Could you filter the records below and keep only the lines with the word "pixels"?

• _Entries provided_:
========================================

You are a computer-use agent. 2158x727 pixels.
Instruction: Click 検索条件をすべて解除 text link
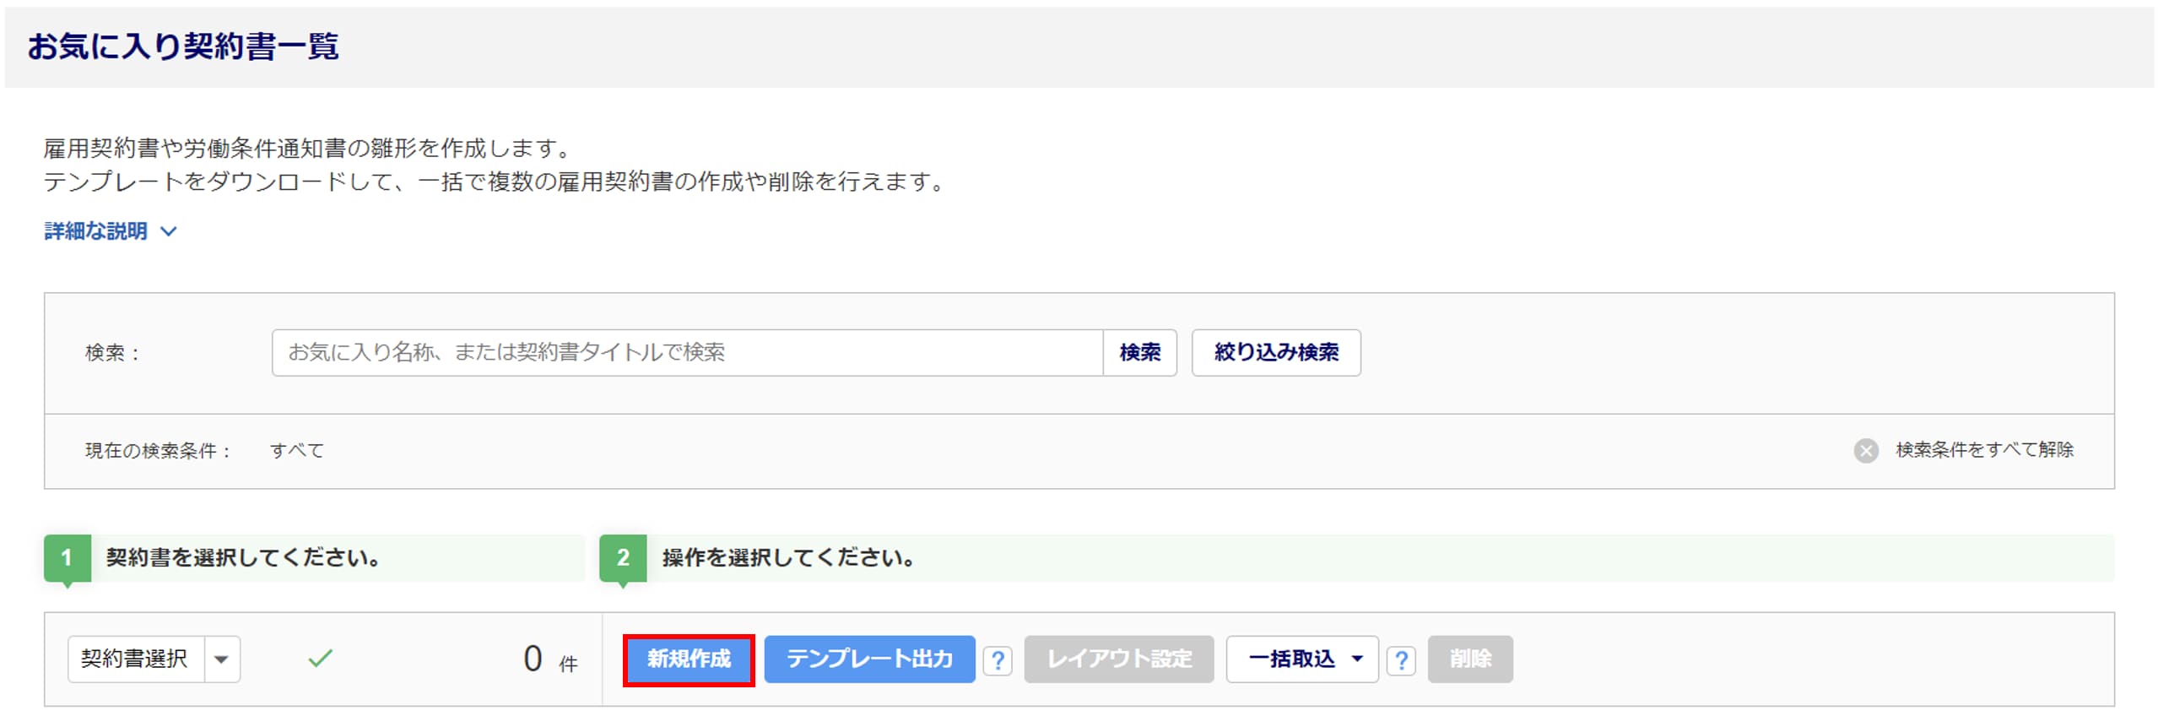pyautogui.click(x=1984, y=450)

========================================

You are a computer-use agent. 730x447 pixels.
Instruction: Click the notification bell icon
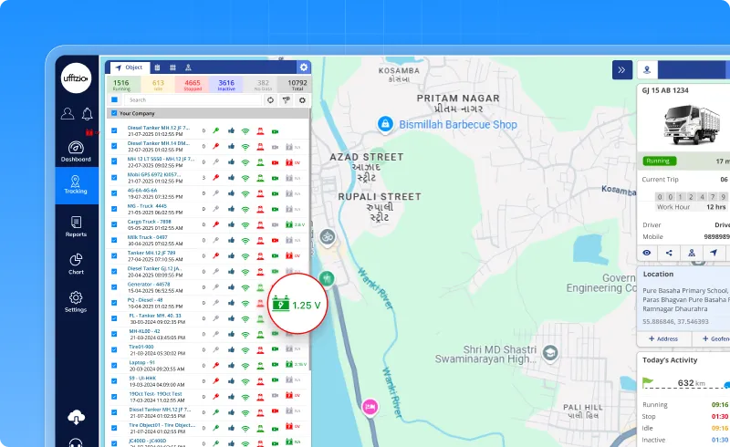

========================================

• _Task answer_:
You are a computer-use agent. 2158x727 pixels.
You are a computer-use agent. 730x447 pixels.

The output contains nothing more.